That's what I'm reading. If | character is disallowed inside all three components on all platforms (IIUC), then it surely can safely act as separator between components themselves? Did I miss something here?

nektro commented 1 month ago

the separator needs to be filesystem safe too because this scheme ends up as the name of a folder

alexrp commented 1 month ago

Did I miss something here?

The fact that the directory name would be $name$sep$semver$sep$hash. If $sep is defined to be |, you now have an invalid directory name on Windows.

BratishkaErik commented 1 month ago

Of course! Thanks to you all! How ignorant of me 🤦, to read and immediately forgot such basics. I apologise for unsensible message.

squeek502 commented 1 month ago

Note that - is an allowed character within semver, and a version can technically have an arbitrary number of - characters:

A pre-release version MAY be denoted by appending a hyphen and a series of dot separated identifiers immediately following the patch version.

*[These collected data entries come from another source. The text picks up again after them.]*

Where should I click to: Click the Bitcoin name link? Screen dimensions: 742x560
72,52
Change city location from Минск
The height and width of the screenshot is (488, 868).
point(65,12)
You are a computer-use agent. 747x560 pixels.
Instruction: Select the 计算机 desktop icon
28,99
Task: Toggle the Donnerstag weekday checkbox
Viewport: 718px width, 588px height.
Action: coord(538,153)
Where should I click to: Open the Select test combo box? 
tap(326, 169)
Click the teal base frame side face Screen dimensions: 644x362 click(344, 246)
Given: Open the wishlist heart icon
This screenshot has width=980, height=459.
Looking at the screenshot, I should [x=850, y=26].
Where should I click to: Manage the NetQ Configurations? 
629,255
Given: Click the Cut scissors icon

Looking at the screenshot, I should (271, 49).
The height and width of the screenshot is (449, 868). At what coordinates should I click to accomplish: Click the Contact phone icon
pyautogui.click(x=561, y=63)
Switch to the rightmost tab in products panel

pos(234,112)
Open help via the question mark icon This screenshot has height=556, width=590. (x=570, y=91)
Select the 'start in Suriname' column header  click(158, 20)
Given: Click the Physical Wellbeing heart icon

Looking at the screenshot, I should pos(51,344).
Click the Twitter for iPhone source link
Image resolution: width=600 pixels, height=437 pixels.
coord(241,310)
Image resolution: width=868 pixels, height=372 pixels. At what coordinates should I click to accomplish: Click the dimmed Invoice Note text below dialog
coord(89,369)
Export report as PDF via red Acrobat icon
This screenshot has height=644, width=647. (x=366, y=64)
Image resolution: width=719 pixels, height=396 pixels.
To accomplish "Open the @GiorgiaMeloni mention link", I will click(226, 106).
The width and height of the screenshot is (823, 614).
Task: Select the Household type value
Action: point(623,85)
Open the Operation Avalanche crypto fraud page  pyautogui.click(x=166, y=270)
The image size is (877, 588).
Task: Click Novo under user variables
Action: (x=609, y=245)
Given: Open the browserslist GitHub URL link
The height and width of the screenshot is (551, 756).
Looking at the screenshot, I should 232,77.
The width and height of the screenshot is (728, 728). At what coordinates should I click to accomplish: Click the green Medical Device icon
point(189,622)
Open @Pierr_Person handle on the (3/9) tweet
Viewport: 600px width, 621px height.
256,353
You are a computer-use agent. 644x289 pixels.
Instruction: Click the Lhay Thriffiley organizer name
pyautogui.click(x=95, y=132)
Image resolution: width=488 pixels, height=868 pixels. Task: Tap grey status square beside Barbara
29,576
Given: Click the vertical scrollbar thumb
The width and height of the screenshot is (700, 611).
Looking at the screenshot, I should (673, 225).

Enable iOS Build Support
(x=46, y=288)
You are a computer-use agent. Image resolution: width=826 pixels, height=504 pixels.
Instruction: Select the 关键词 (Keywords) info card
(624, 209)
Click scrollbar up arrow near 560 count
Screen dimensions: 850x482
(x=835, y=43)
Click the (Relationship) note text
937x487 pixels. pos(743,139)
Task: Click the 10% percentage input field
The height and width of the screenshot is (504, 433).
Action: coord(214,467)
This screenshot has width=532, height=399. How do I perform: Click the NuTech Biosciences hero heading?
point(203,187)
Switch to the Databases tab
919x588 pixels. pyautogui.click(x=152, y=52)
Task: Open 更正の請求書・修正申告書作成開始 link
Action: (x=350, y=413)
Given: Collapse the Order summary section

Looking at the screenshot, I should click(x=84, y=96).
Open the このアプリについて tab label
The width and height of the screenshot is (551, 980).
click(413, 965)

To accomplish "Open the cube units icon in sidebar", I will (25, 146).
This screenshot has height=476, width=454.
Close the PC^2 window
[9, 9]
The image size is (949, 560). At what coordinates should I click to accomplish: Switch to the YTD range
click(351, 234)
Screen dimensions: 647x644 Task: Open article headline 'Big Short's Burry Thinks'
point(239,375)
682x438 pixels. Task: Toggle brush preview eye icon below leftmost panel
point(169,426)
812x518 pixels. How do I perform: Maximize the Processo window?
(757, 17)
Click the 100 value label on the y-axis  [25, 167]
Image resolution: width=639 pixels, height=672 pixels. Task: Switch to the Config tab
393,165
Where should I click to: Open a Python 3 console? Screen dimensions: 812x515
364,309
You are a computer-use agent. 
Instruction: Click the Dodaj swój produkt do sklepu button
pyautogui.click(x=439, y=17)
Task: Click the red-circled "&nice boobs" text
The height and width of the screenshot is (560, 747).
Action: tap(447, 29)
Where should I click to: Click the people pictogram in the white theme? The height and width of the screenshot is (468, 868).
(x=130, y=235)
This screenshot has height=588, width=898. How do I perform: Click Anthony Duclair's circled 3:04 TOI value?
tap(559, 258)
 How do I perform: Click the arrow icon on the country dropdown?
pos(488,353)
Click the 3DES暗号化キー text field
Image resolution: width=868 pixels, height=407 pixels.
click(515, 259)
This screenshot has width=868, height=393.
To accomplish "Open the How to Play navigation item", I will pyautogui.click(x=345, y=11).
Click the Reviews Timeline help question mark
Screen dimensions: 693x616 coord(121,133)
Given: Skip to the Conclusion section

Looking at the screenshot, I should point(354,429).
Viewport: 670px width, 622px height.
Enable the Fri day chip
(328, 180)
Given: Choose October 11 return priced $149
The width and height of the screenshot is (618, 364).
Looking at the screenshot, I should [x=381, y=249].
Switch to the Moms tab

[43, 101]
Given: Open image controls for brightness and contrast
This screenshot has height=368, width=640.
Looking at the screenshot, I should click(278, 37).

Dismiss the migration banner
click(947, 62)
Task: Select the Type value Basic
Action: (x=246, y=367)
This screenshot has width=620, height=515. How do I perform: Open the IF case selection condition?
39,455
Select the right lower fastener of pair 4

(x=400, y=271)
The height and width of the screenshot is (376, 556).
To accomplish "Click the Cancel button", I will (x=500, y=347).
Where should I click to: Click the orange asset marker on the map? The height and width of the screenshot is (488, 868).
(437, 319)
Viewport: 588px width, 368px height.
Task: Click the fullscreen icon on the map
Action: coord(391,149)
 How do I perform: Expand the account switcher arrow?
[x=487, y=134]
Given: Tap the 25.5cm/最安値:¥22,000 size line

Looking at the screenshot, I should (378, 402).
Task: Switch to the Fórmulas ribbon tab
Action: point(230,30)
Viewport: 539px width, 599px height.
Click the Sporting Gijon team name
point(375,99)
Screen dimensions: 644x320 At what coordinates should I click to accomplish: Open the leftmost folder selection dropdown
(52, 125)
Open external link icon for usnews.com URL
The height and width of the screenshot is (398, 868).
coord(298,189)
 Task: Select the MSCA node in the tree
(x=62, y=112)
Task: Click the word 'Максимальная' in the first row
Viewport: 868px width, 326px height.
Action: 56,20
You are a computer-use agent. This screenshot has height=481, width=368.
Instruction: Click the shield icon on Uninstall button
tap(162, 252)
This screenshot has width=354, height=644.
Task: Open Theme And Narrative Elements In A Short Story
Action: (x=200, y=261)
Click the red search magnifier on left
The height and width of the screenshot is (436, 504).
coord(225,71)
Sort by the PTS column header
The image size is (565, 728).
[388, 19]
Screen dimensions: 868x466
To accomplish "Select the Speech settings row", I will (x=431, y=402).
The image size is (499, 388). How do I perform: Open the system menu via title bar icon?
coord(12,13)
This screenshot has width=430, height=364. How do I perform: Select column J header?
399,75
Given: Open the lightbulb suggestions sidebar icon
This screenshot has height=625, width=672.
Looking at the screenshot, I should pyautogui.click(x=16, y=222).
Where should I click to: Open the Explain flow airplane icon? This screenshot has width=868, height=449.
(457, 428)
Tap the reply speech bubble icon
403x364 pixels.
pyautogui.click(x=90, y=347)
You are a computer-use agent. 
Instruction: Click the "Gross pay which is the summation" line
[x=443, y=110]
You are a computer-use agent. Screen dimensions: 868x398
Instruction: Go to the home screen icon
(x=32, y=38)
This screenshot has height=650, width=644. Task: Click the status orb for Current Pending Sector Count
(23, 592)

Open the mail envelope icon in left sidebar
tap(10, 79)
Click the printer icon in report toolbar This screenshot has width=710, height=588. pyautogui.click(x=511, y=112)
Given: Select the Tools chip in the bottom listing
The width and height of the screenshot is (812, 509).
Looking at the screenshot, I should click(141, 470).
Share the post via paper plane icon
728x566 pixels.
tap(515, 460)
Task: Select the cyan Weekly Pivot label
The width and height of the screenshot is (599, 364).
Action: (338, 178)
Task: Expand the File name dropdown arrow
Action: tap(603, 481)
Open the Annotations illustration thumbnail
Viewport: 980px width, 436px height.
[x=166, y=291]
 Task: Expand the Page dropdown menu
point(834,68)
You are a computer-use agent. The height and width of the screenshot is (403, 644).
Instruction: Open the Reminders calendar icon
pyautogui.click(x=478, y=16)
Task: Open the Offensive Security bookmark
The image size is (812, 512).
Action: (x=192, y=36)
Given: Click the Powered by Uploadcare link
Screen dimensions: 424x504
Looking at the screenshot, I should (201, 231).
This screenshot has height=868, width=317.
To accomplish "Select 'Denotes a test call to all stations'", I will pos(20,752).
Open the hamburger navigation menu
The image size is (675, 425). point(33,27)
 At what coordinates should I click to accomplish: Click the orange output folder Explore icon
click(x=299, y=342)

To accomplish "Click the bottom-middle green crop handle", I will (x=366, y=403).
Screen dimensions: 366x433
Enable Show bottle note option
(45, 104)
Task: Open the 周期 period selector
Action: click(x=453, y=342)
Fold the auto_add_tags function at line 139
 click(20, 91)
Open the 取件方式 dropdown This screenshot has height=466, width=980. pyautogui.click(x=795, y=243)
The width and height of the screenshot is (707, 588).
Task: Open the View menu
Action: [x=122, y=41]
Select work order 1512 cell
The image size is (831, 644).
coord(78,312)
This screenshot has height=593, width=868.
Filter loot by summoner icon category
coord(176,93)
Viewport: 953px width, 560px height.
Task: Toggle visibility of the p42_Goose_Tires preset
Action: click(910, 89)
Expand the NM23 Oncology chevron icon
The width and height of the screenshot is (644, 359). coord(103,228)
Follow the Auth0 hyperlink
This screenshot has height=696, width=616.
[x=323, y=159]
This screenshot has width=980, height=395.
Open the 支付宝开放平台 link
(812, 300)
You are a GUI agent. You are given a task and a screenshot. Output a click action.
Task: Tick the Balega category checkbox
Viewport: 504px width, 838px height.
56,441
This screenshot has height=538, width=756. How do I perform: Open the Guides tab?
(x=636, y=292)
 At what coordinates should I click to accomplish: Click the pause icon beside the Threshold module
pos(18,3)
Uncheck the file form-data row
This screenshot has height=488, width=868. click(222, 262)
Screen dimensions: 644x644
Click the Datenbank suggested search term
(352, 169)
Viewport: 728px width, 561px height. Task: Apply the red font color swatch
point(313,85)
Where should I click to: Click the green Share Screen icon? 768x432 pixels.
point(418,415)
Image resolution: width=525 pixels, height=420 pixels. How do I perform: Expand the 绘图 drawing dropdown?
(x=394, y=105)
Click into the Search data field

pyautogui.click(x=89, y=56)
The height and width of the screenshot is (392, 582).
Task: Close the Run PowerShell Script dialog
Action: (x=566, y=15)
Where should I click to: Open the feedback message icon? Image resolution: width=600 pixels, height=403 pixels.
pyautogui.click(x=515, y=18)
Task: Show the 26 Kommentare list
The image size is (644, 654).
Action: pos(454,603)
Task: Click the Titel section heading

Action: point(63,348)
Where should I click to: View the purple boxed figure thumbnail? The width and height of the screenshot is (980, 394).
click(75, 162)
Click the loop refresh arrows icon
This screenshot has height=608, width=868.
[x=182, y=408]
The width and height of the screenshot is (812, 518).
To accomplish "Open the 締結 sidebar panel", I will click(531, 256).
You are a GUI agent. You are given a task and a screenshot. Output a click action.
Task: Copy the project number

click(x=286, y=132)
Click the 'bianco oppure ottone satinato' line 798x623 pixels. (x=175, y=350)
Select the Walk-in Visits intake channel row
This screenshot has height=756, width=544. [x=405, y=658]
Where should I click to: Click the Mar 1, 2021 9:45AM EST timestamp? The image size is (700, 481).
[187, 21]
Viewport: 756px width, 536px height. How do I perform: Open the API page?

Identifiers MUST comprise only ASCII alphanumerics and hyphens [0-9A-Za-z-]. Identifiers MUST NOT be empty. Numeric identifiers MUST NOT include leading zeroes. Pre-release versions have a lower precedence than the associated normal version. A pre-release version indicates that the version is unstable and might not satisfy the intended compatibility requirements as denoted by its associated normal version. Examples: 1.0.0-alpha, 1.0.0-alpha.1, 1.0.0-0.3.7, 1.0.0-x.7.z.92, 1.0.0-x-y-z.--.

I'll throw ~ into the mix as a possible separator.

sno2 commented 1 month ago
  • - bytes not allowed

this is very common in the existing ecosystem and I'd recommend using _ or -- for the path instead

I disagree with allowing - even if a workaround is used to fix the issue that sqeek describes. Only one obvious separator should be allowed in package names.

andrewrk commented 1 month ago

Regarding the name length limit, thanks @shadeops for doing a bit of legwork:

Pypi has all their package metadata in BigQuery, so [here is the] number of bytes for their package names.

image

x axis is number of bytes y axis is number of packages where the name has that number of bytes. source is Google Cloud's Big Query:

SELECT BYTE_LENGTH(name) as bytes_per_name, COUNT(*) as name_count FROM (SELECT DISTINCT name FROM `bigquery-public-data.pypi.distribution_metadata`) GROUP BY bytes_per_name
ianprime0509 commented 1 month ago

I like this proposal. I have a few miscellaneous thoughts:

  1. Since the $sizedhash input is always 9 bytes, it will always encode to 12 bytes of base64, so there shouldn't be any ambiguity in recovering it even if the name and version contain -s. Relying on this does make the format less flexible, though.
  2. For packages without build.zig.zon, the current proposal of a 2-byte header and 31-byte truncated SHA-256 means that the package size information wouldn't be available in the hash. To more closely unify the hash formats for these cases, what if the -$sizedhash part is kept as-is, and the $name-$semver part is replaced with a base64 encoding of the remaining 27 bytes of the SHA-256 digest (36 bytes encoded)?
  3. The other idea for naming tarballs based on their root directory would definitely make them nicer to work with, but since the root directory component is stripped while unpacking, the hash could no longer be calculated from the package contents on disk (unless the current hash is allowed to be used as a "base" to recover that information when recalculating it).
ifreund commented 1 month ago

I currently use - in both the package name and version of zig-wayland, zig-wlroots, zig-xkbcommon, and zig-pixman. The semantic version for an untagged git master commit of these packages has the form 0.1.0-dev or similar. Only commits that have a git tag get a version without the -dev suffix.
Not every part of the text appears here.